3 Using mgFeatures-class object with phyloseq

Finally we use the phyogenetic tree from the mgFeatures-class object along with the OTU table for a beta diversity analysis. After loading the phyloseq package we will load the abundance data from the QITTA biom file, using the phyloseq command import_biom().
Next we will define the sample_data slot using a modified version of the mapping file 2301_mapping_file.txt obtained from QITTA, which only includes sample names and experimental variables pH, carbon/nitrogen ratio, total nitrogen, and total organic carbon. Future development of a common data structure for working with microbiome data that extends the SummarizeExperiment-class is underway. For this new class the mgFeatures-class will define the rowData slot.

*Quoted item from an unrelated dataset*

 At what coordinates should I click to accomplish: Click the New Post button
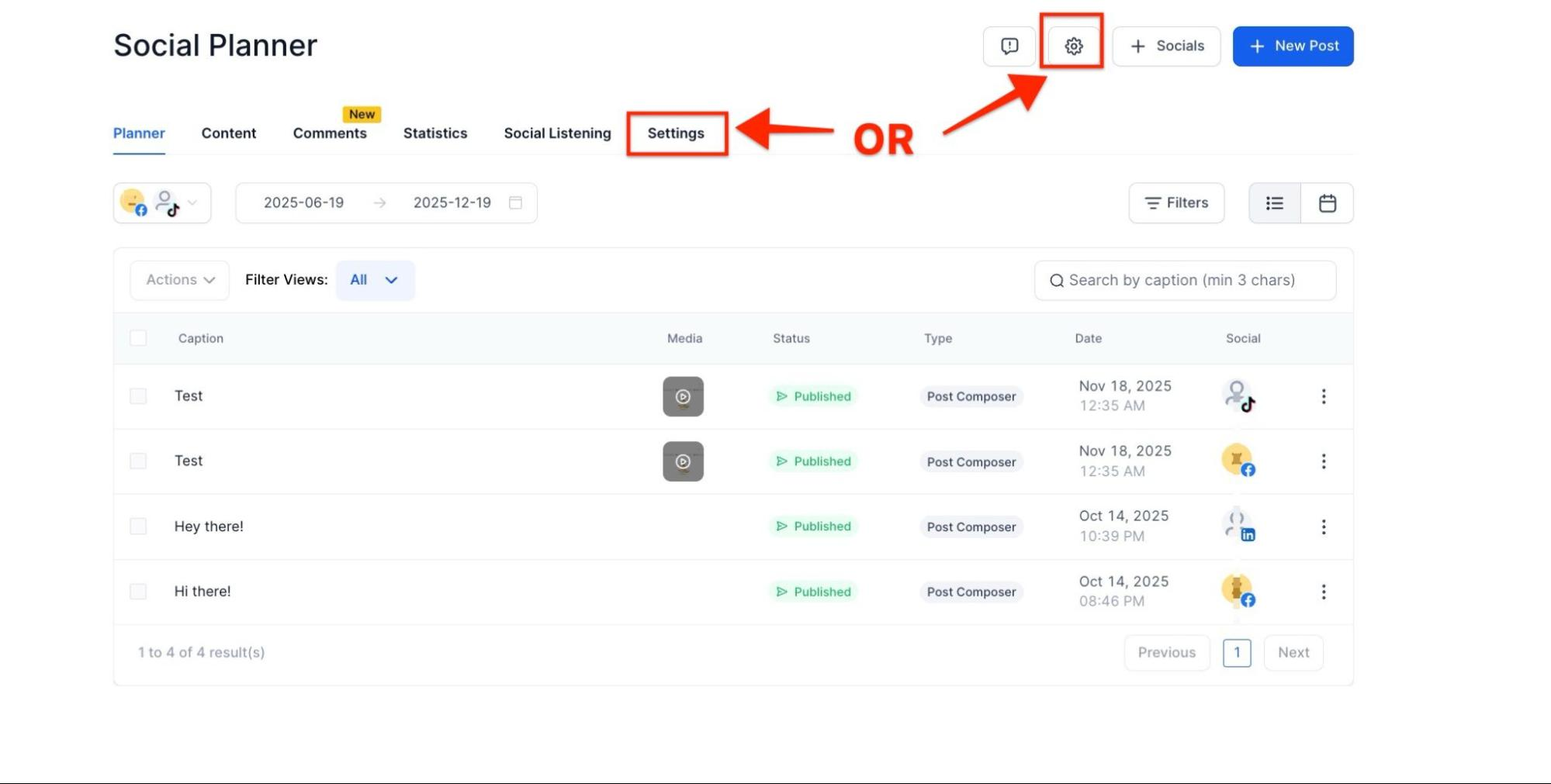(1293, 47)
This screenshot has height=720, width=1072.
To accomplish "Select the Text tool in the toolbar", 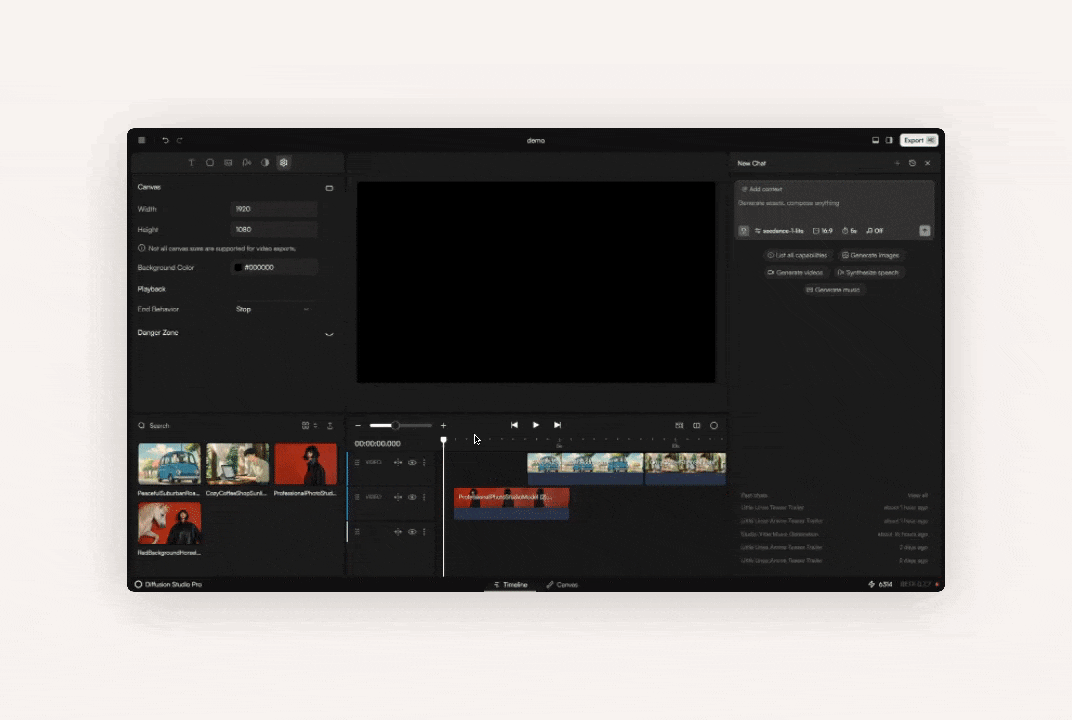I will (x=192, y=162).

data_dir <- system.file("extdata", package = "metagenomeFeatures")

## Load Biom
biom_file <-  file.path(data_dir, "229_otu_table.biom")
soil_ps <- phyloseq::import_biom(BIOMfilename = biom_file)

## Define sample data
sample_file <- file.path(data_dir, "229_sample_data.tsv")
sample_dat <- read.delim(sample_file)

## Rownames matching sample_names(), required for phyloseq sample_data slot
rownames(sample_dat) <- sample_dat$SampleID
sample_data(soil_ps) <- sample_dat

## Resulting phyloseq object
soil_ps
#> phyloseq-class experiment-level object
#> otu_table()   OTU Table:         [ 2305 taxa and 26 samples ]
#> sample_data() Sample Data:       [ 26 samples by 5 sample variables ]
#> tax_table()   Taxonomy Table:    [ 2305 taxa by 7 taxonomic ranks ]

Rousk et al. (2010) clustered the sequences at 97% similarity therefore gg85 only contains a subset of the OTUs in the dataset.
To define the tree and sequence slot we need to subset soil_ps to only include OTUs in gg85. Samples with no OTUs in gg85 were also removed for our beta diversity analysis.

# Removing OTUs not in `gg85`
soil_tree <- mgF_tree(soil_mgF)
soil_ps_gg85 <- prune_taxa(taxa = soil_tree$tip.label, x = soil_ps)

# Removing samples with no OTUs in `gg85`
samples_to_keep <- sample_sums(soil_ps_gg85) != 0
soil_ps_gg85 <- prune_samples(samples = samples_to_keep, x = soil_ps_gg85)

Now soil_mgF can be used to to define our soil_ps object refseq and tree slots.

## Defining tree slot
phy_tree(physeq = soil_ps_gg85) <- soil_tree
#> Found more than one class "phylo" in cache; using the first, from namespace 'metagenomeFeatures'
#> Also defined by 'tidytree' 'phyloseq'
#> Found more than one class "phylo" in cache; using the first, from namespace 'metagenomeFeatures'
#> Also defined by 'tidytree' 'phyloseq'
#> Found more than one class "phylo" in cache; using the first, from namespace 'metagenomeFeatures'
#> Also defined by 'tidytree' 'phyloseq'
#> Found more than one class "phylo" in cache; using the first, from namespace 'metagenomeFeatures'
#> Also defined by 'tidytree' 'phyloseq'
#> Found more than one class "phylo" in cache; using the first, from namespace 'metagenomeFeatures'
#> Also defined by 'tidytree' 'phyloseq'

## Defining seq slot
soil_ps_gg85@refseq <- mgF_seq(soil_mgF)

Now that the tree slot is defined we can perform microbial community analysis requiring a phylogenetic tree such as phylogenetic beta diversity. For the subset of features used here, pH is a primary driver for differences in beta diversity between the samples (Figure 1). Nearly 30% of the total variation in the data is explained by the first axis and sample pH is correlated with the first axis. This result is consistent with Rousk et al. (2010) even though we only used a small subset of the study OTUs. The outlier sample (94.PH18) is an artifact of using a small subset of the original dataset, only one gg85 OTU is observed in the sample and that OTU was not observed in the other samples.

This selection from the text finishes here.